The chief medical officer of Allina Hospitals & Clinics said Thursday morning that Twin Cities hospitals were operating smoothly despite a walkout by 12,000 members of the Minnesota Nurses Association.
"Months of planning, for something we hoped would never happen, have paid off,” Dr. Penny Wheeler said at a late-morning news conference.
Wheeler said the 14 affected hospitals had performed 36 surgeries, delivered 14 babies and cared for 2,407 patients during the early hours of the strike.

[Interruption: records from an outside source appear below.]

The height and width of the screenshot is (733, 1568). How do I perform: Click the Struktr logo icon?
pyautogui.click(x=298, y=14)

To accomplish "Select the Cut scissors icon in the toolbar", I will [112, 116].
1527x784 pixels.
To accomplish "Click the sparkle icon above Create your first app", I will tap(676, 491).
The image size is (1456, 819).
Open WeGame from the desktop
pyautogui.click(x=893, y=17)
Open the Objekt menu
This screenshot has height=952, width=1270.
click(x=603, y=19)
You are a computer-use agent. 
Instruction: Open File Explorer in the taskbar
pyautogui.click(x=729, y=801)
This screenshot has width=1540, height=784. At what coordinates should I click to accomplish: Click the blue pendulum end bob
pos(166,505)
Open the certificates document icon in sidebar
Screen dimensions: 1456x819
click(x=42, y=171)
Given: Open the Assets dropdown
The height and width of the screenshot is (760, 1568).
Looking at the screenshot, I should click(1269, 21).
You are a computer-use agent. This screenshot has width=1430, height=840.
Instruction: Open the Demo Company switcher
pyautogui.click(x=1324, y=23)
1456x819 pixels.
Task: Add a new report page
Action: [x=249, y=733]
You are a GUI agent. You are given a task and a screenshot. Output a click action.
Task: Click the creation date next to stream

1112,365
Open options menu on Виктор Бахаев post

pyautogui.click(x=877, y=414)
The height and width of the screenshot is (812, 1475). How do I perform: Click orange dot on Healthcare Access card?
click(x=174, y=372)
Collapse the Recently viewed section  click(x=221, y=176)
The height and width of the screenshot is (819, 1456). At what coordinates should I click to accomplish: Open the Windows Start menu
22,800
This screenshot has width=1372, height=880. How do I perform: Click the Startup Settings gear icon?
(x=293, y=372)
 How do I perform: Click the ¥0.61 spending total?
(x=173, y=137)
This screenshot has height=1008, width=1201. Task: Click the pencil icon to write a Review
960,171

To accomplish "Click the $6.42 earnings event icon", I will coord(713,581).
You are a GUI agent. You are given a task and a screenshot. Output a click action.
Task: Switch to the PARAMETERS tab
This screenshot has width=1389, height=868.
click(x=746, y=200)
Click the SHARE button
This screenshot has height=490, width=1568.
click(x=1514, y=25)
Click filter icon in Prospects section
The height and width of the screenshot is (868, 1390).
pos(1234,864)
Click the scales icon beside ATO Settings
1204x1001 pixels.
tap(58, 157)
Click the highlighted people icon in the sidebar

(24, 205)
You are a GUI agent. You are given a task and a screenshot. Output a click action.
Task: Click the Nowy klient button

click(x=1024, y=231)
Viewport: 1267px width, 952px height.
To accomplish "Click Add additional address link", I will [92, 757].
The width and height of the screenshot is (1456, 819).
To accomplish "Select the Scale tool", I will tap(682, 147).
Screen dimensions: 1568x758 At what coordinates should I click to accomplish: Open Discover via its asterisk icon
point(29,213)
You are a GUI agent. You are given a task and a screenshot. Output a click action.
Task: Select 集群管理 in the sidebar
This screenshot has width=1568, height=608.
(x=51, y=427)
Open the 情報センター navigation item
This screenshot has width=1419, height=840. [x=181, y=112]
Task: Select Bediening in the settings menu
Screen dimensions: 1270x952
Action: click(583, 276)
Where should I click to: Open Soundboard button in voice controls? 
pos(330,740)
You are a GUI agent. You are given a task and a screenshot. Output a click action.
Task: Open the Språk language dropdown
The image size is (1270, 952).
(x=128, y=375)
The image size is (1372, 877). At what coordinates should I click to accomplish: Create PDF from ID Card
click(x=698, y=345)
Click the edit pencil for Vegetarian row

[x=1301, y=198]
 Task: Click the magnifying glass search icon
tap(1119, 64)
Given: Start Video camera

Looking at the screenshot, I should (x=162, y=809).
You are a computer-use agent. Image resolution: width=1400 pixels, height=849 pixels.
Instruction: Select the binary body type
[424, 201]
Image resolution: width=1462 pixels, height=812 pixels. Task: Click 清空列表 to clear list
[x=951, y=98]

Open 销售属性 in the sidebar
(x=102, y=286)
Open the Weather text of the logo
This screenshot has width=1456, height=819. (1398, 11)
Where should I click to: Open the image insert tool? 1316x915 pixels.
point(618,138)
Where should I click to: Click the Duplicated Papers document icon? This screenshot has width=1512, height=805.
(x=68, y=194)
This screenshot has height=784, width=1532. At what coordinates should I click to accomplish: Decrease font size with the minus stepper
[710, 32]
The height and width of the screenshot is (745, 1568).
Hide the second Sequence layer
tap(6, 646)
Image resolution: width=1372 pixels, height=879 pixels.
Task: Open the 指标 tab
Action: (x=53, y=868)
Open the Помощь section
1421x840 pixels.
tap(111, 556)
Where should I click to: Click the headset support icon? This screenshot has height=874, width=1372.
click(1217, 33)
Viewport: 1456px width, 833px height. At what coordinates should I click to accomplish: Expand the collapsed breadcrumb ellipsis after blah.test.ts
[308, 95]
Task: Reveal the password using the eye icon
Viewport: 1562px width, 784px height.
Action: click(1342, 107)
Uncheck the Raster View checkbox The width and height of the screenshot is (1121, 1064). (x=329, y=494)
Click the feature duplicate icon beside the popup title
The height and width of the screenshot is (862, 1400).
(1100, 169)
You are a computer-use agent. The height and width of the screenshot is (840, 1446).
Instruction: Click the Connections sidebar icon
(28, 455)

She acknowledged, however, that hospitals are operating well below normal capacity because they ramped down patient volumes in anticipation of the strike. At Abbott Northwestern, for example, Thursday’s patient census was 299, compared to 500 on a normal day.
Across the Twin Cities, there were reports of sporadic disruptions to care, such as patients being diverted to hospitals that are not targeted by the strike.
Wheeler said hospitals divert patients even on normal days couldn’t say whether Thursday’s events were unusual.
At Abbott, she said, the transition to substitute nurses occurred smoothly. In the hospital’s delivery ward it took place in the middle of a Caesarean-section delivery of twins. The surgery went fine, she said, and the babies were healthy.
The biggest nursing strike in American history began early Thursday as hundreds of nurses, clad in red t-shirts and waving picket signs, swarmed the sidewalks surrounding Abbott Northwestern, Fairview Southdale, North Memorial and other Twin Cities hospitals. Virtually all of the union’s 12,000 members were expected to participate in what is planned as a 24-hour walkout.
Outside United Hospital in downtown St. Paul, about 100 nurses paraded and chanted under the watchful gaze of a dozen security guards.
"It’s pretty much business as usual, but with a lot fewer patients," said hospital spokeswoman Terri Dresen, standing in the nearly deserted lobby.